• [Dataset records]:

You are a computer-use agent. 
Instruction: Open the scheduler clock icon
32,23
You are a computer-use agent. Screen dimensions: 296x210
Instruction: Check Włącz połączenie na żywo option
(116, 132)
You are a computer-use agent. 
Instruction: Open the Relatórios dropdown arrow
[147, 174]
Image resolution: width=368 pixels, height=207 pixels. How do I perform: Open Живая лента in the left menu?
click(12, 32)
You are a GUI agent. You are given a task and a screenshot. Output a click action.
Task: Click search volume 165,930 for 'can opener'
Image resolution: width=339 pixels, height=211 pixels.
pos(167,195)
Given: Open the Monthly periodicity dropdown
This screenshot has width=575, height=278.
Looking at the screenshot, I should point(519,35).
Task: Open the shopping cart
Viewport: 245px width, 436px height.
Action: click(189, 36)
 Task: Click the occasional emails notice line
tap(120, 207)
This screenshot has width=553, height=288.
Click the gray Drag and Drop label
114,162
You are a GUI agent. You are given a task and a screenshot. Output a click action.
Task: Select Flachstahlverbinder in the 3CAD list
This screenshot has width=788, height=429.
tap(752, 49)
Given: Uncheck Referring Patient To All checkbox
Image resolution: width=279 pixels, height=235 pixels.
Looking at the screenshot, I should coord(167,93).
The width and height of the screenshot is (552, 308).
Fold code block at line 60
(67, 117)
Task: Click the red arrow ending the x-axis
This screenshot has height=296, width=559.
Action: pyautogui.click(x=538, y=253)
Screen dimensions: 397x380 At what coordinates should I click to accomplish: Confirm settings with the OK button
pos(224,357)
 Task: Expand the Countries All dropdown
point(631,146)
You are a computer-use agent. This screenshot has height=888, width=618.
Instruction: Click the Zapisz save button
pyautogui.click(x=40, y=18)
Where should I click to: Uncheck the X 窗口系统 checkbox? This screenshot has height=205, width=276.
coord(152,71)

• [What the task requires]: Leaving nothing out, print each line above exactly.

• [Problem solution]:
You are a computer-use agent. 
Instruction: Open the scheduler clock icon
32,23
You are a computer-use agent. Screen dimensions: 296x210
Instruction: Check Włącz połączenie na żywo option
(116, 132)
You are a computer-use agent. 
Instruction: Open the Relatórios dropdown arrow
[147, 174]
Image resolution: width=368 pixels, height=207 pixels. How do I perform: Open Живая лента in the left menu?
click(12, 32)
You are a GUI agent. You are given a task and a screenshot. Output a click action.
Task: Click search volume 165,930 for 'can opener'
Image resolution: width=339 pixels, height=211 pixels.
pos(167,195)
Given: Open the Monthly periodicity dropdown
This screenshot has width=575, height=278.
Looking at the screenshot, I should point(519,35).
Task: Open the shopping cart
Viewport: 245px width, 436px height.
Action: click(189, 36)
 Task: Click the occasional emails notice line
tap(120, 207)
This screenshot has width=553, height=288.
Click the gray Drag and Drop label
114,162
You are a GUI agent. You are given a task and a screenshot. Output a click action.
Task: Select Flachstahlverbinder in the 3CAD list
This screenshot has width=788, height=429.
tap(752, 49)
Given: Uncheck Referring Patient To All checkbox
Image resolution: width=279 pixels, height=235 pixels.
Looking at the screenshot, I should coord(167,93).
The width and height of the screenshot is (552, 308).
Fold code block at line 60
(67, 117)
Task: Click the red arrow ending the x-axis
This screenshot has height=296, width=559.
Action: pyautogui.click(x=538, y=253)
Screen dimensions: 397x380 At what coordinates should I click to accomplish: Confirm settings with the OK button
pos(224,357)
 Task: Expand the Countries All dropdown
point(631,146)
You are a computer-use agent. This screenshot has height=888, width=618.
Instruction: Click the Zapisz save button
pyautogui.click(x=40, y=18)
Where should I click to: Uncheck the X 窗口系统 checkbox? This screenshot has height=205, width=276.
coord(152,71)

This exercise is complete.